• [Input material]:
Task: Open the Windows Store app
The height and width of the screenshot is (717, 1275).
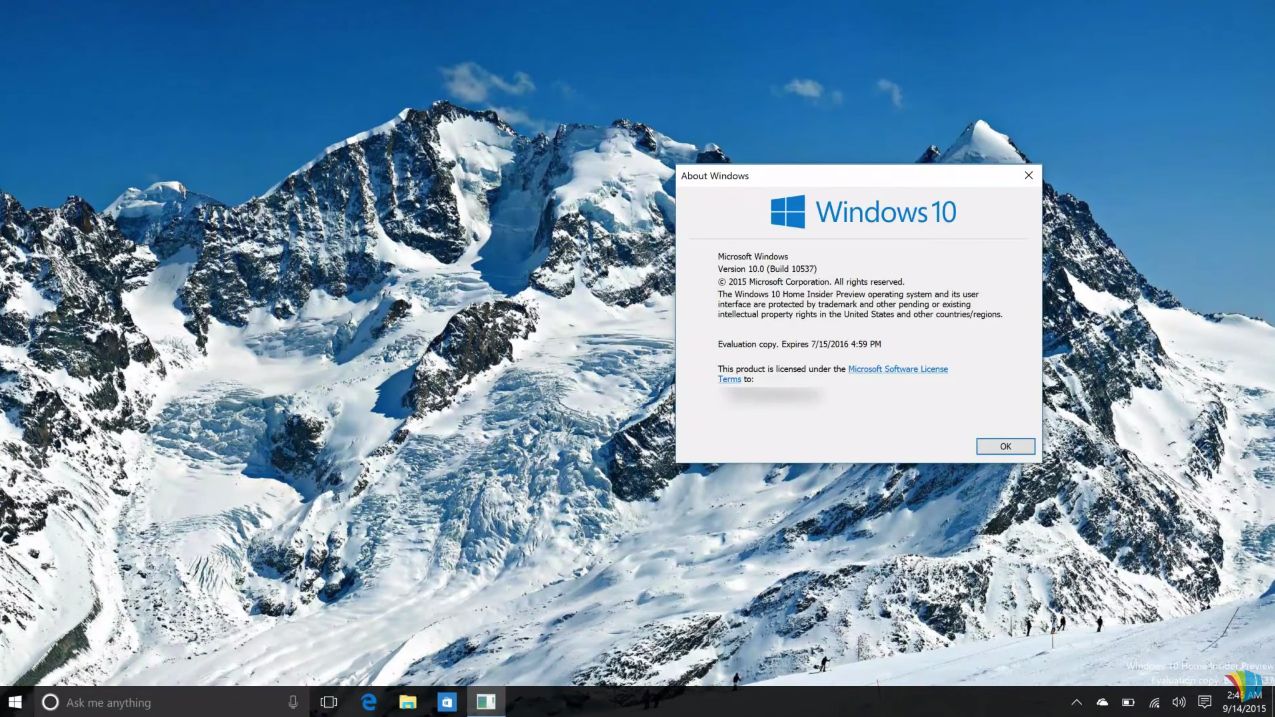Action: coord(447,702)
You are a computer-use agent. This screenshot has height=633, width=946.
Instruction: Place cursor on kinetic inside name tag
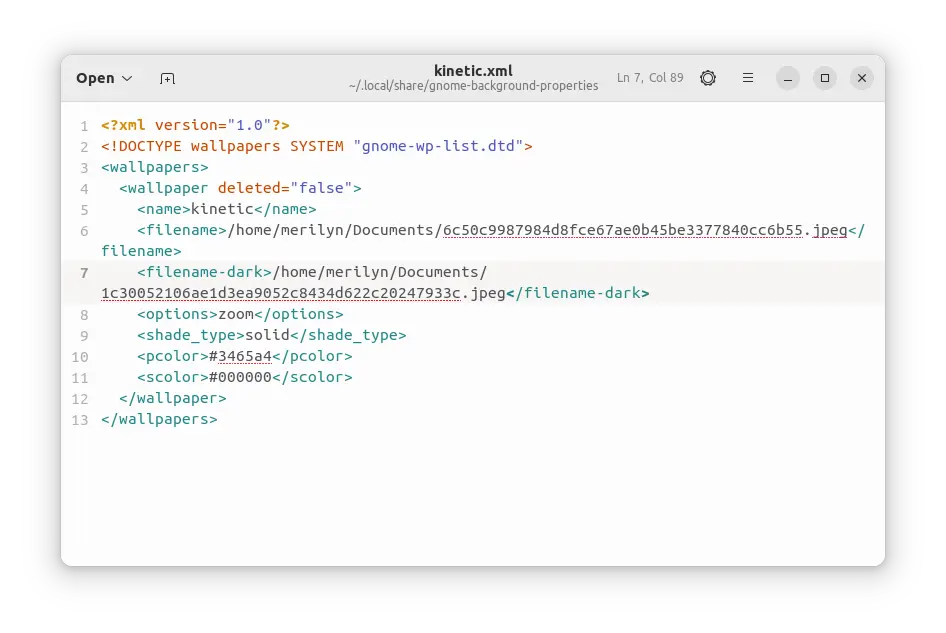click(222, 209)
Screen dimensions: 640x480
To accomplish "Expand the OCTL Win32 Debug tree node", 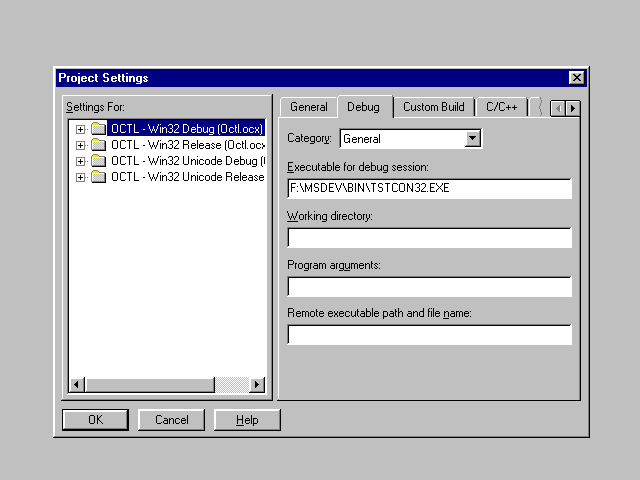I will [x=81, y=129].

• [Your goal]:
Starting at the top of the listing above, please restate word for word each line up to and including the one that holds "Screen dimensions: 640x480", omitting every image.

• [Exercise output]:
Task: Open the Windows Store app
The height and width of the screenshot is (717, 1275).
Action: coord(447,702)
You are a computer-use agent. This screenshot has height=633, width=946.
Instruction: Place cursor on kinetic inside name tag
click(222, 209)
Screen dimensions: 640x480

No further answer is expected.